EXERCISE GOAL - Number the lines below as a list, skipping any blank ones, and leave the pictures out.

DATA FOR PROCESSING -
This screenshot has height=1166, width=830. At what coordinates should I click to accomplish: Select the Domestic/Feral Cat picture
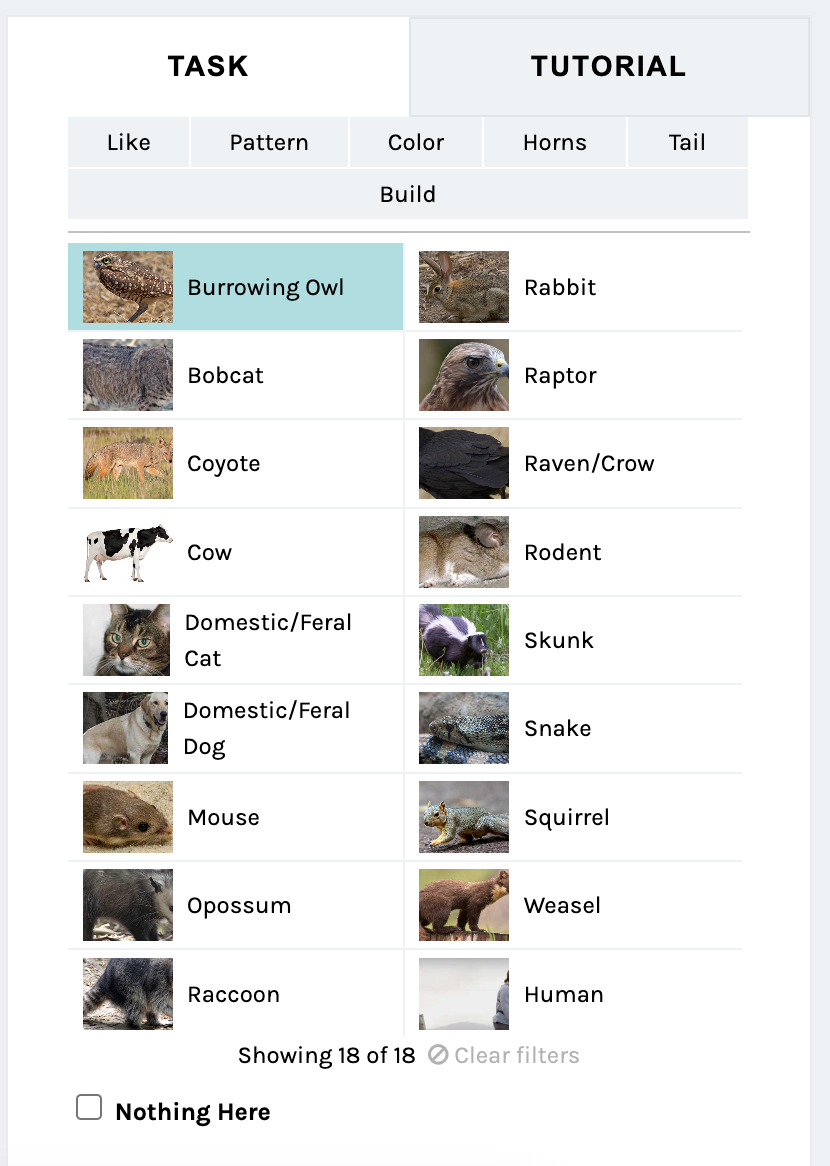[126, 640]
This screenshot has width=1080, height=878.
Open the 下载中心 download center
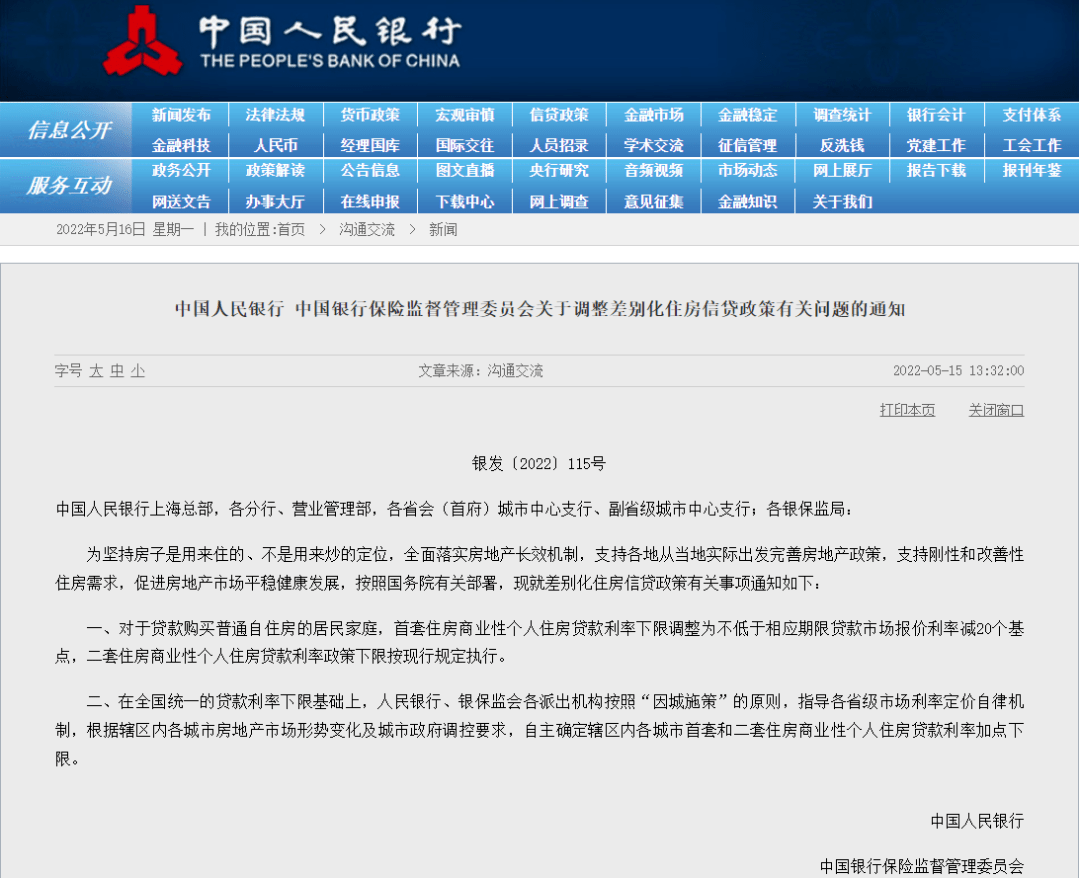click(x=464, y=200)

FINISHED EXERCISE -
1. This screenshot has height=1166, width=830. At what coordinates should I click to accomplish: Select the Domestic/Feral Cat picture
2. [126, 640]
3. This screenshot has width=1080, height=878.
4. Open the 下载中心 download center
5. click(x=464, y=200)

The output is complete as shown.